Friday, February 06, 2009

The Natural World Around Us

I'll go ahead and apologize for the content of this post.
It is disturbing and in poor taste.
If you'd like to come back at a later time or a more civil post, feel free to do so now.

No one stopped reading.
No surprise there.
You people are twisted.
The men's room on my floor at work is being cleaned pretty constantly. As a result, I frequently have to seek out other places or resort to using an empty Pepsi bottle in my cubicle.
I've recently discovered the men's room on the ground floor near the cafeteria.
It isn't particularly special. There are a couple of stalls and a few urinals. There is a sink with water which is hot if not high-pressure, and there are always enough paper towels.
The weird thing seems to be the temperature.
Right now it is in the thirties outside.
Due to some long-lasting malfunction with the ventilation system or thermostat or something, this particular men's room is always warm. Balmy, even.
Like high-eighties or low-nineties warm.
It is quite pleasant and nap inducing, to be honest.
There are, however, unanticipated side effects of this unnatural warmth.
There is a colony of flies which dwells in this restroom.

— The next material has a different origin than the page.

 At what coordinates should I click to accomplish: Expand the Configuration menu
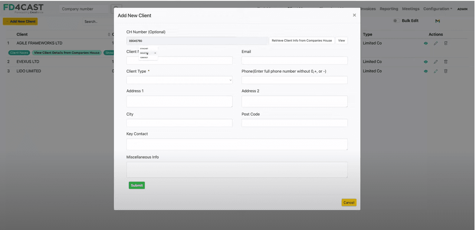tap(438, 9)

They are small and slow-moving and look like nothing so much as the player ship from Yar's Revenge (pictured above, in white).
They have opaque wings and cling to the walls and mirror for hours at a time without moving (judging, non-scientifically I admit) on visual survey conducted over several visits.

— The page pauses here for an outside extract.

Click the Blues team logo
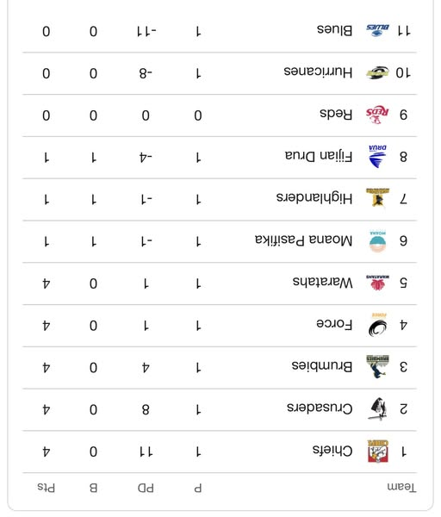This screenshot has height=517, width=441. pyautogui.click(x=378, y=30)
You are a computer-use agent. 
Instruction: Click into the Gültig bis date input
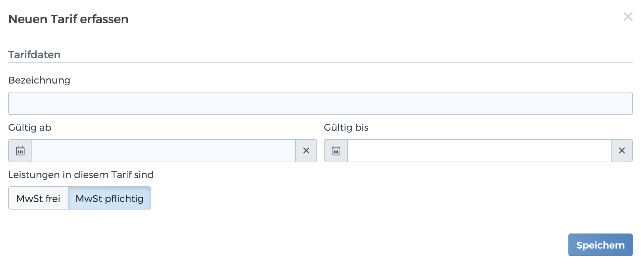pos(479,151)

These are not flies which are drawn to this room by some paranormal force, this is a viable breeding colony of insects with a population which cyclically waxes and wanes.
This morning I noticed an abundance of the little black things.
Since I was alone in the restroom I took the opportunity to kick open the stall doors and flush each toilet in turn.
With each flush, no fewer than five flies were dislodged from under the rim to swirl and vanish.
Part of me wants to know what these things are.
A larger, more visceral part, is afraid to Google it. I fear that I will discover that they are the carriers of some rare tropical disease.
I fear even more (and this fear is the one that keeps me from Google for long periods of time) that Google searching for them will educate me about some bizarre internet fetish.
So.
That is the story of the weirdness in one of the men's rooms at work.
Thank you for sparing me the necessity of talking about it over dinner with my family.